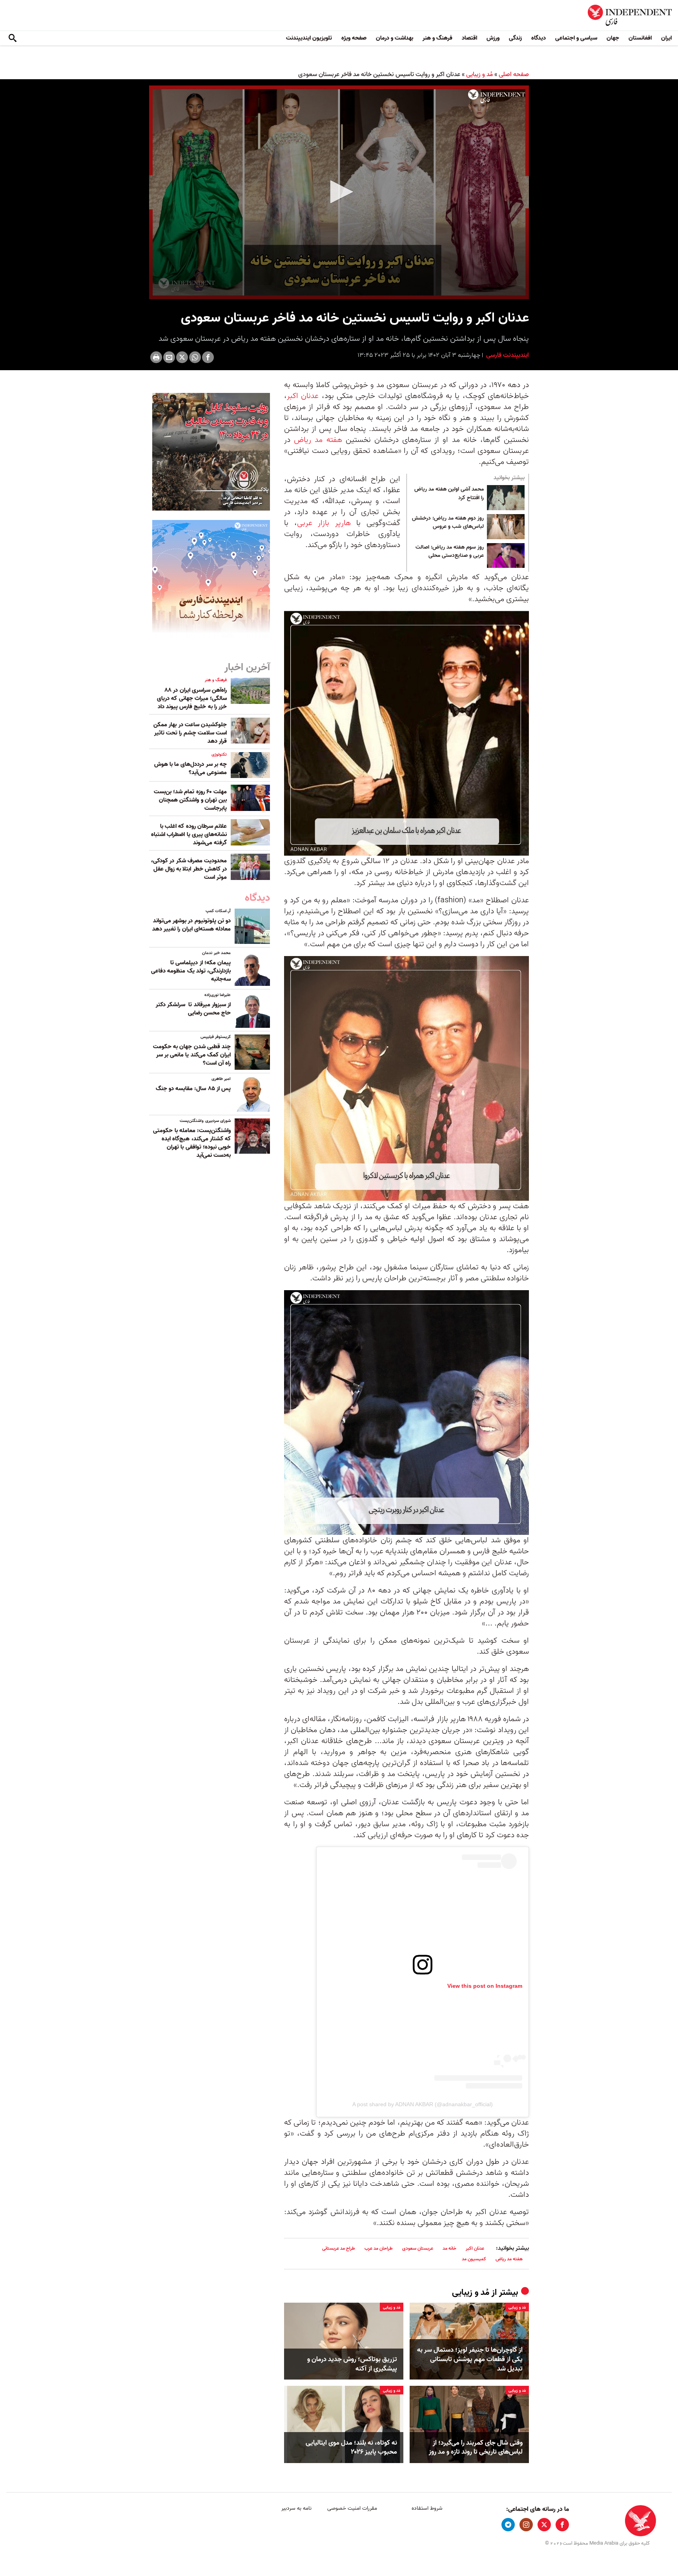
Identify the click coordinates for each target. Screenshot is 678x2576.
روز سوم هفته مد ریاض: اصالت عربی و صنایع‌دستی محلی (450, 551)
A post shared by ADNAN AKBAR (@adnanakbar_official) (422, 2104)
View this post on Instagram (484, 1986)
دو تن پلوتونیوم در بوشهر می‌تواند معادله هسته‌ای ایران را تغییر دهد (191, 925)
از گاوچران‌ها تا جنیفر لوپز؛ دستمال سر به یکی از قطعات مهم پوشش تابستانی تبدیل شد (470, 2359)
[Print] (156, 357)
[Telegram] (508, 2524)
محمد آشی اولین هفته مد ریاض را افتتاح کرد (449, 493)
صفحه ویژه (353, 38)
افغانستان (640, 38)
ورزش (493, 38)
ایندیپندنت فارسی (507, 355)
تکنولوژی (219, 754)
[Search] (12, 38)
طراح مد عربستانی (338, 2248)
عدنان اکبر (303, 396)
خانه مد (449, 2248)
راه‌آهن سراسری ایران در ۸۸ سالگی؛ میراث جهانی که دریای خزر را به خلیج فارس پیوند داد (192, 698)
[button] (339, 192)
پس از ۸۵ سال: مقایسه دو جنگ (193, 1088)
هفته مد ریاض (318, 440)
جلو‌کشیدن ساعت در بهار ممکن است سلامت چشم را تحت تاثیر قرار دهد (190, 733)
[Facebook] (208, 357)
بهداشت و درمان (394, 38)
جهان (613, 38)
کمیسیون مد (474, 2259)
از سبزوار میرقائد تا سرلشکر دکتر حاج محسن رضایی (193, 1009)
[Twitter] (182, 357)
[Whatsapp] (195, 357)
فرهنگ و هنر (437, 38)
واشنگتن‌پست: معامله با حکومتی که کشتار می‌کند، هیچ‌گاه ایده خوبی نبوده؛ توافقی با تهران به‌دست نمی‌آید (192, 1143)
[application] (339, 192)
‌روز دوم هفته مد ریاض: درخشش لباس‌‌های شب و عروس (448, 522)
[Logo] (496, 96)
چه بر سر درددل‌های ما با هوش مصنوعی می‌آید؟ (190, 768)
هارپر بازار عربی (324, 523)
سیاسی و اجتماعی (576, 38)
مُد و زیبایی (479, 74)
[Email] (169, 357)
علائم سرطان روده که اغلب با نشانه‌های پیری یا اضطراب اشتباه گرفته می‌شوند (189, 834)
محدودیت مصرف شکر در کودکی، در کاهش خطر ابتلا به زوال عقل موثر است (189, 869)
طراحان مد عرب (379, 2248)
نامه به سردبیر (296, 2508)
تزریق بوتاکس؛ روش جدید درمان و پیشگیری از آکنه (352, 2364)
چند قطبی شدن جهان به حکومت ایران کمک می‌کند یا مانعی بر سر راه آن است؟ (192, 1055)
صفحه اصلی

_ _ _ _

Work to complete: All the records need to be retyped word for word, except for the pictures.

Completed exercise:
Identify the click coordinates for each target. Screenshot is 678x2576.
روز سوم هفته مد ریاض: اصالت عربی و صنایع‌دستی محلی (450, 551)
A post shared by ADNAN AKBAR (@adnanakbar_official) (422, 2104)
View this post on Instagram (484, 1986)
دو تن پلوتونیوم در بوشهر می‌تواند معادله هسته‌ای ایران را تغییر دهد (191, 925)
از گاوچران‌ها تا جنیفر لوپز؛ دستمال سر به یکی از قطعات مهم پوشش تابستانی تبدیل شد (470, 2359)
[Print] (156, 357)
[Telegram] (508, 2524)
محمد آشی اولین هفته مد ریاض را افتتاح کرد (449, 493)
صفحه ویژه (353, 38)
افغانستان (640, 38)
ورزش (493, 38)
ایندیپندنت فارسی (507, 355)
تکنولوژی (219, 754)
[Search] (12, 38)
طراح مد عربستانی (338, 2248)
عدنان اکبر (303, 396)
خانه مد (449, 2248)
راه‌آهن سراسری ایران در ۸۸ سالگی؛ میراث جهانی که دریای خزر را به خلیج فارس پیوند داد (192, 698)
[button] (339, 192)
پس از ۸۵ سال: مقایسه دو جنگ (193, 1088)
هفته مد ریاض (318, 440)
جلو‌کشیدن ساعت در بهار ممکن است سلامت چشم را تحت تاثیر قرار دهد (190, 733)
[Facebook] (208, 357)
بهداشت و درمان (394, 38)
جهان (613, 38)
کمیسیون مد (474, 2259)
از سبزوار میرقائد تا سرلشکر دکتر حاج محسن رضایی (193, 1009)
[Twitter] (182, 357)
[Whatsapp] (195, 357)
فرهنگ و هنر (437, 38)
واشنگتن‌پست: معامله با حکومتی که کشتار می‌کند، هیچ‌گاه ایده خوبی نبوده؛ توافقی با تهران به‌دست نمی‌آید (192, 1143)
[application] (339, 192)
‌روز دوم هفته مد ریاض: درخشش لباس‌‌های شب و عروس (448, 522)
[Logo] (496, 96)
چه بر سر درددل‌های ما با هوش مصنوعی می‌آید؟ (190, 768)
هارپر بازار عربی (324, 523)
سیاسی و اجتماعی (576, 38)
مُد و زیبایی (479, 74)
[Email] (169, 357)
علائم سرطان روده که اغلب با نشانه‌های پیری یا اضطراب اشتباه گرفته می‌شوند (189, 834)
محدودیت مصرف شکر در کودکی، در کاهش خطر ابتلا به زوال عقل موثر است (189, 869)
طراحان مد عرب (379, 2248)
نامه به سردبیر (296, 2508)
تزریق بوتاکس؛ روش جدید درمان و پیشگیری از آکنه (352, 2364)
چند قطبی شدن جهان به حکومت ایران کمک می‌کند یا مانعی بر سر راه آن است؟ (192, 1055)
صفحه اصلی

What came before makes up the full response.